Once again, at the beginning of a new year, we are treated to variations of the familiar newspaper cartoon: Father Time is rumpled and wrinkled, emaciated and exhausted from his year on planet earth. We know he’s been done in not by a natural process of aging, but by the human processes of our age. We know he has suffered greatly: through wars, genocide, human-produced environmental disasters, starvation, horrible working conditions or no work at all, violence in our homes and communities, homelessness, the denial of a range of fundamental human rights, and vicious, hateful fundamentalism of every religious stripe.
But, just on time, in comes the new, represented as a cheerful, wide-eyed, plump baby. We know, of course, that in twelve months, this delightful child will be the grizzled Father Time, prematurely weary and wasted from his one year amidst the humans of the world.
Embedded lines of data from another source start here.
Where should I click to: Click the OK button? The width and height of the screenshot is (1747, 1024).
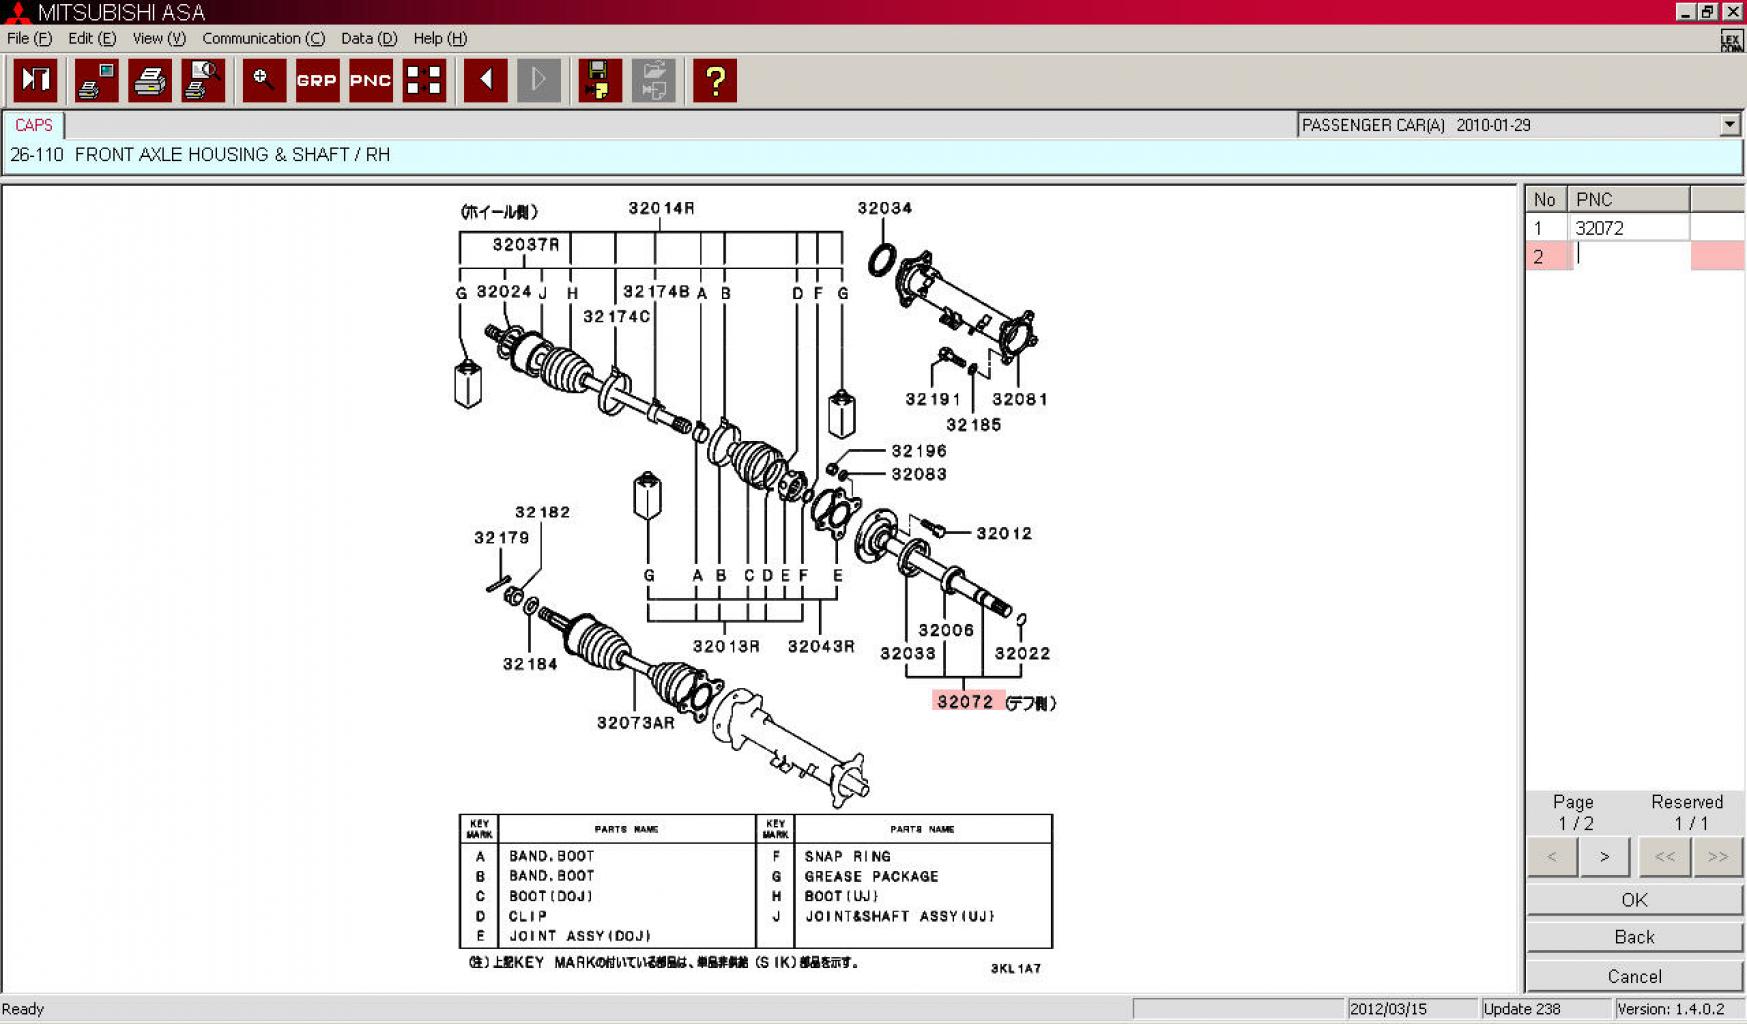[x=1634, y=900]
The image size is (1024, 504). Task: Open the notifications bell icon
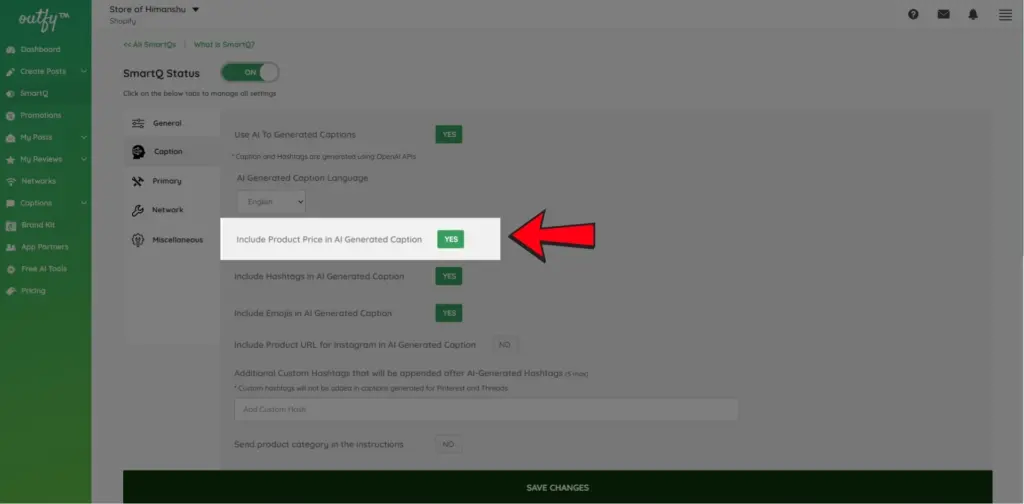click(x=973, y=14)
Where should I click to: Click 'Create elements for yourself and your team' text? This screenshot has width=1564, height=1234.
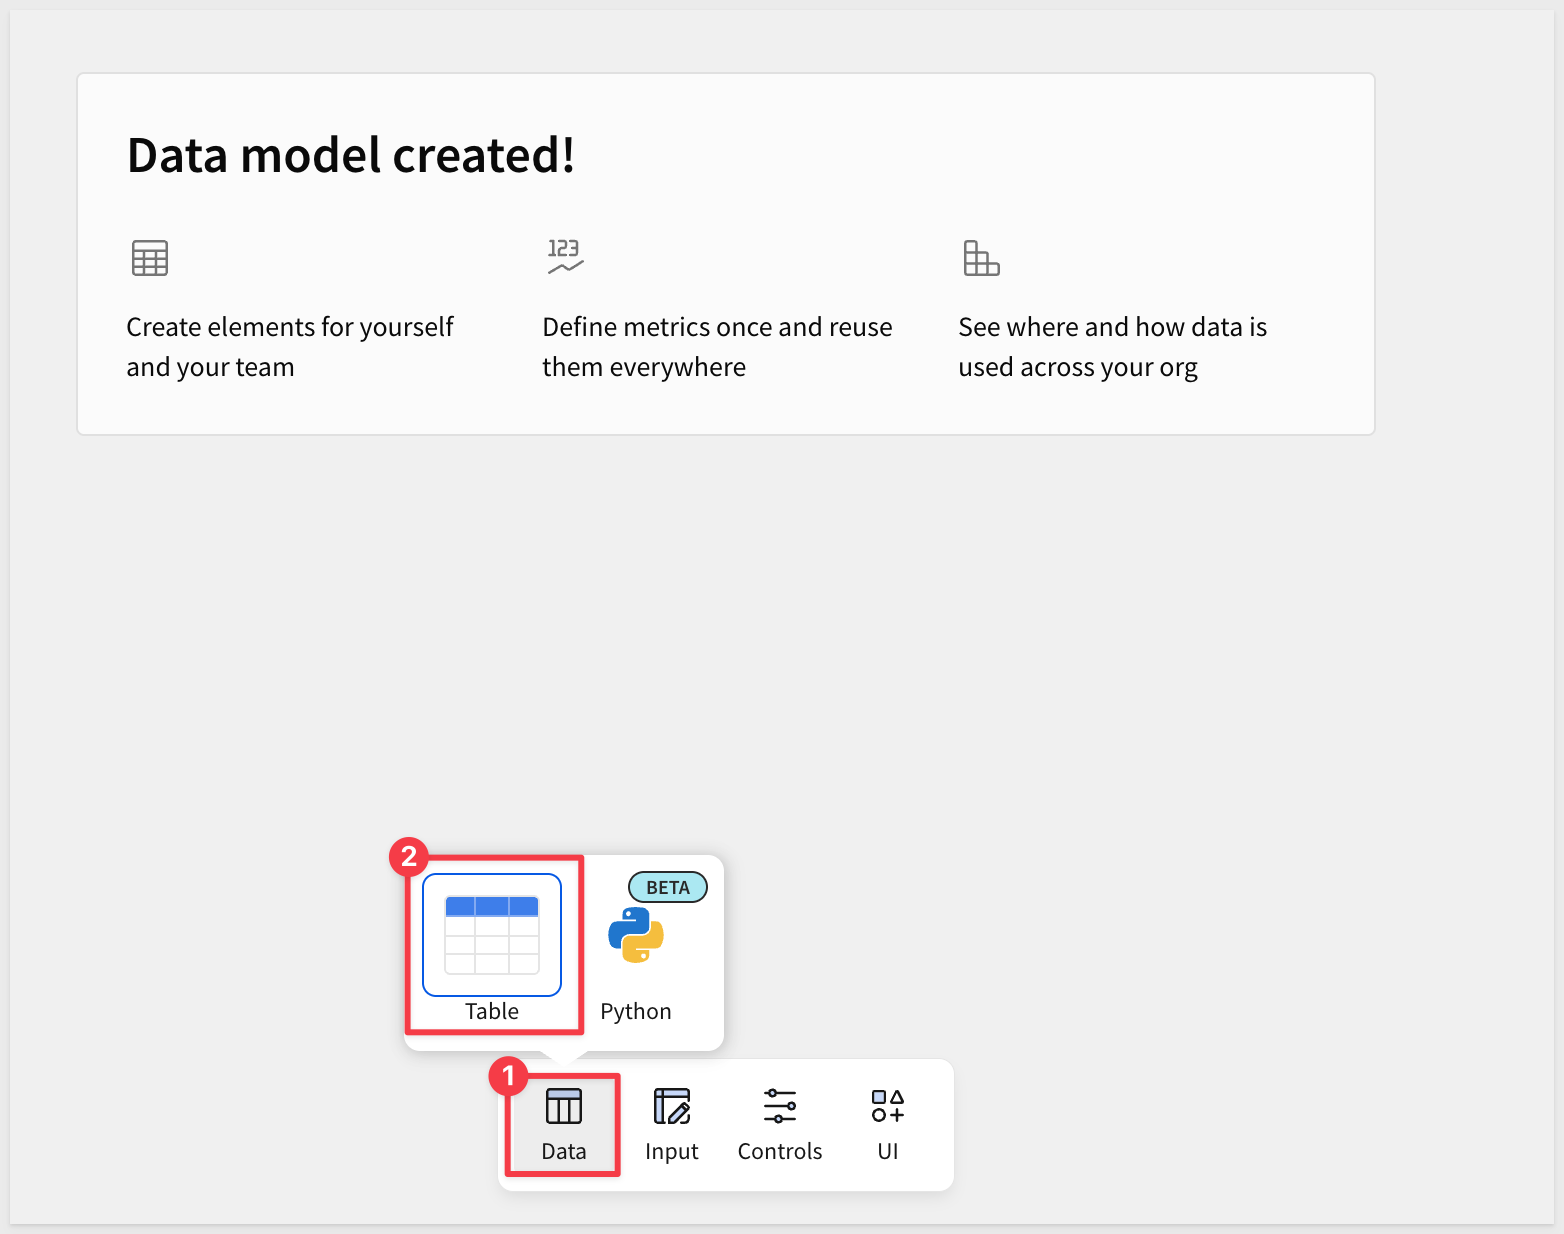click(x=289, y=347)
I don’t think this baby is ever explicitly portrayed as a male; that is, there’s no obvious sign of the one thing that every male has to offer the planet. But since at the end of the year he’ll be represented as Father Time, the facts are clear even if the cartoonists are not entirely frank with us.
And here lies the problem. And here is my question.
Might it be that the reason for this poor baby’s fate is that only males are seen as embodying the human journey? From baby to old-beyond-belief, it still seems to be males who we use to represent the human spirit. Might this happen to reflect the disproportionate control by males over the institutions of humanity: our governments, corporations, militaries, media, religions, educational institutions, and, in many parts of the world, our families?
It seems to me that generations of newspaper cartoonists (who, I assume, are primarily male), have captured in their usual clever way, a fundamental truth that some women have enunciated even more clearly over the past 150 years: That if we have a world where one half of the species has disproportionate power — over the other half, over social resources, over ideas, over nature, and, in elaborate structures of hierarchy, over each other – then we’re in for big problems.
Perhaps it’s time that we whisper a hint into the plump baby’s ear: “This year, listen to the women.”
This year, embrace equality. Embrace an ethos that prizes the arrival of each new child on the planet, that sees none of them as expendable in war, none of them who doesn’t deserve safe water, healthy food, education, and health care. Embrace an ethos that tells us we must work together, as women and men, to end all forms of violence: violence by men against women, violence by men and women against children, violence among men and, yes, to the extent that it occurs, violence among women. Embrace an ethos that tells us that if we’re normally able to risk so much for wars that bring such misery, mightn’t we start risking more for peace?
Embrace an ethos that tells us that this is the only planet we’ve got and that the quest, likely less than ten thousand years old, of men to dominate and control Mother Nature (in the same manner those men were busy trying to dominate and control women), is quickly leading us to ruin.
I’m not saying that all women embrace such values nor that the substitution of women for men in positions of power would save Father (or Mother) Time from his (or her) premature fate. We only need to remember to miserable rule of Margaret Thatcher to remind us of that. I don’t believe that women are inherently better than men nor that each woman embodies wisdom and truth. After all, part of Father Time’s 2008 weariness comes from having to listen to the nasty blather coming from Sarah Palin.
But I do believe, as feminist scholars and activists have been teaching us, that the social and economic and political models of the past millennia that are predicated on the power, ability, and necessity of small numbers of men to rule the world and great numbers of men to rule their families, has led not only to some forms of tremendous achievement, but also to tremendous misery. It now threatens the very planet we, and all forms of life, depend on. It has led us to the brink.
Don’t forget to whisper: “Listen to the women.”
These days I wonder. Looking at the UK government I find myself reminded of the final lines of Animal Farm. It seems that listening to the women results in more of the same with some slight variations in arguments as to why people deserve their privileged positions. Feminism reduced into support for political dynasties and nepotism. Perhaps class is the true divide after all.